Source passage:
▼
Opponents questioned whether a for-profit company could care for a hundred poor and elderly residents without cutting corners. Brian Mann was in Elizabethtown and has our story.
Supporters of the Horace Nye sale needed two-thirds of town supervisors in Essex County to back the plan, and they succeeded by a one-vote margin. According to Randy Douglas, chair of the board of supervisors, county officials had thoroughly reviewed the for-profit company that will now own the nursing home. He also argued that annual deficits at Horace Nye between $2 million and $3 million are unsustainable.
Minerva town supervisor Sue Montgomery-Corey supported the sale, and said that the new company will continue to offer high quality care and will continue to offer care to low-income residents who rely on Medicaid. She explained, “I think I’m confident of that because in the existing facilities that we visited, they already are, and they really look at how they bill for Medicaid and they really work hard at trying to make sure that they’re billing for all of the services that they’re providing.”
“I think that we are at a point, because of the financial condition of government in general, of having to make some really hard choices,” said Montgomery-Corey. Those in support of the sale say that Specialty Care of New York City has the capital to invest in nursing home here, and to offer the staff better training so that care and working conditions at Horace Nye might actually improve.
▲
Activities:
1: Reproduce the Horace Nye passage between "Opponents questioned whether" and "has our story.", inclusive, swapping "elderly" for "older".
2: Name every person identified by name in the passage on the Horace Nye nursing home sale.

Given data:
▼
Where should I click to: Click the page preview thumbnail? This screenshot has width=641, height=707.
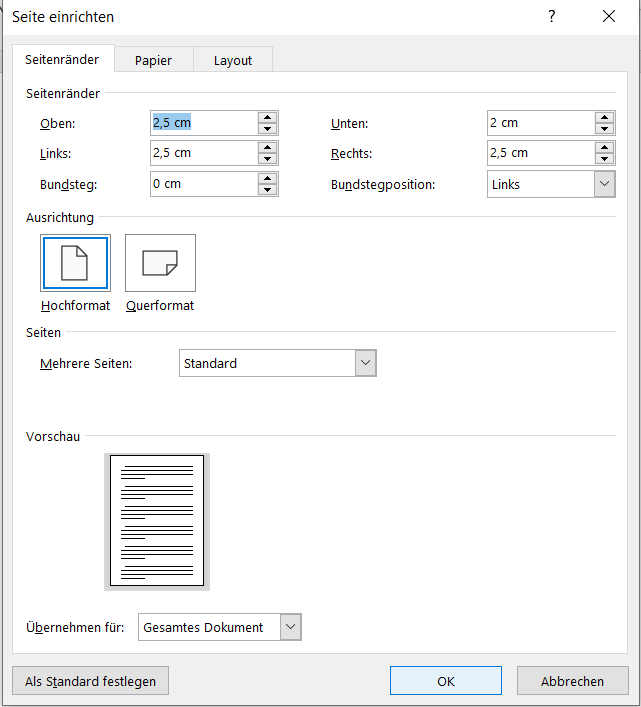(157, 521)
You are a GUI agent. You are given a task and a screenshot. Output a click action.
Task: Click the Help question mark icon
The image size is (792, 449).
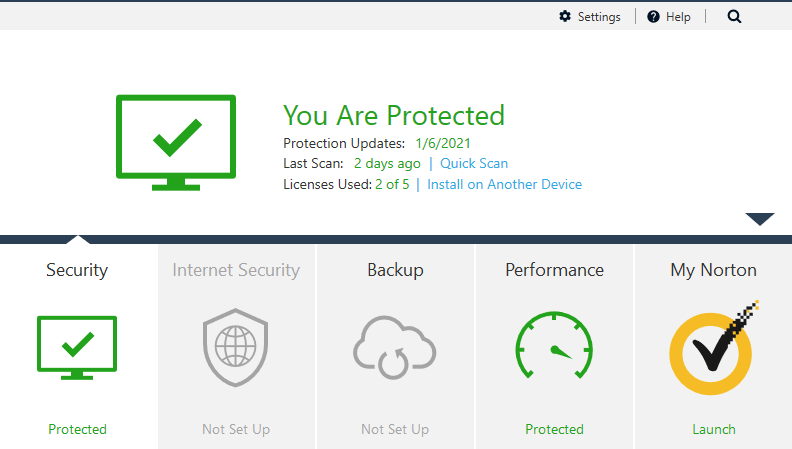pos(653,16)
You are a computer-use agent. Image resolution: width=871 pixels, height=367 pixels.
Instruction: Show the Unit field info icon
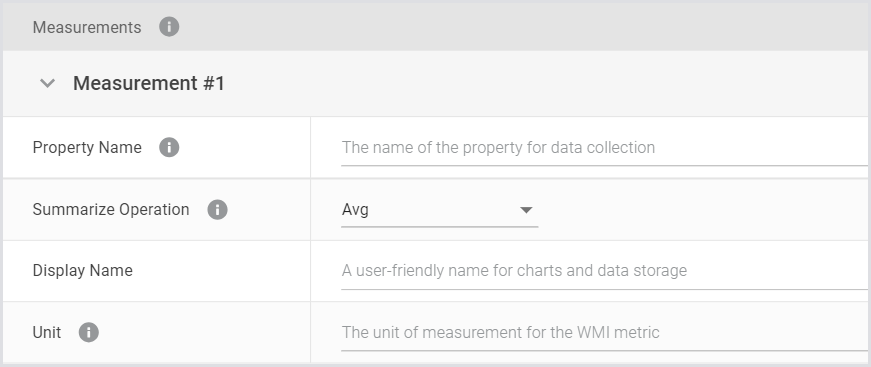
▲
Solution list:
1:
Opponents questioned whether a for-profit company could care for a hundred poor and older residents without cutting corners. Brian Mann was in Elizabethtown and has our story.

2:
Brian Mann
Randy Douglas
Sue Montgomery-Corey